I agree that a VPN should focus on its task and not try to be a firewall.

I do use the PF plugin but it is of little, if any, actual use, which is 
not handled better elsewhere.

I do not pretend to understand the intricacies of the code but if 
removing the packet filter plugin is relatively simple and clean then, 
from a user point-of-view, it makes more sense to drop it. Less 
complication overall.

No Ack: Just feed back.
--
tct














> 
> _______________________________________________
> Openvpn-devel mailing list
> Openvpn-devel@lists.sourceforge.net
> https://lists.sourceforge.net/lists/listinfo/openvpn-devel
>
Gert Doering Jan. 23, 2021, 1:11 a.m. UTC | #3
Hi,

On Fri, Jan 22, 2021 at 08:02:42AM +0100, Arne Schwabe wrote:
> I agree to make this "fixed" in a way that doesn't involve refactoring
> of pf code that is later removed anyway. I don't think the refactoring
> early affects this.
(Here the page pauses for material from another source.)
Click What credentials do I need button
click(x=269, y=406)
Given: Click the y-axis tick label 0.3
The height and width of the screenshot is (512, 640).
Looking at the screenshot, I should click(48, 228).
It has been probably broken even earlier.

So I got myself nerdsniped into understanding when and how this broke.

Tested v2.4.10, and that works nicely when ENABLE_PF fails - it logs a
warning, and that's it.  No instance restart, no crash.

The instance restart is introduced here:

commit 492e42d35f141346fe21b3e984ed1bd86e5aac40
Author: Steffan Karger <steffan@karger.me>
Date:   Wed Nov 1 23:03:40 2017 +0100

    pf: reject client if PF plugin is configured, but init fails
    
    This changes the behavior for pf plugins: instead of just not initializing
    the firewall rules and happily continuing, this now rejects the client in
    the case of an (unlikely) failure to initialize the pf.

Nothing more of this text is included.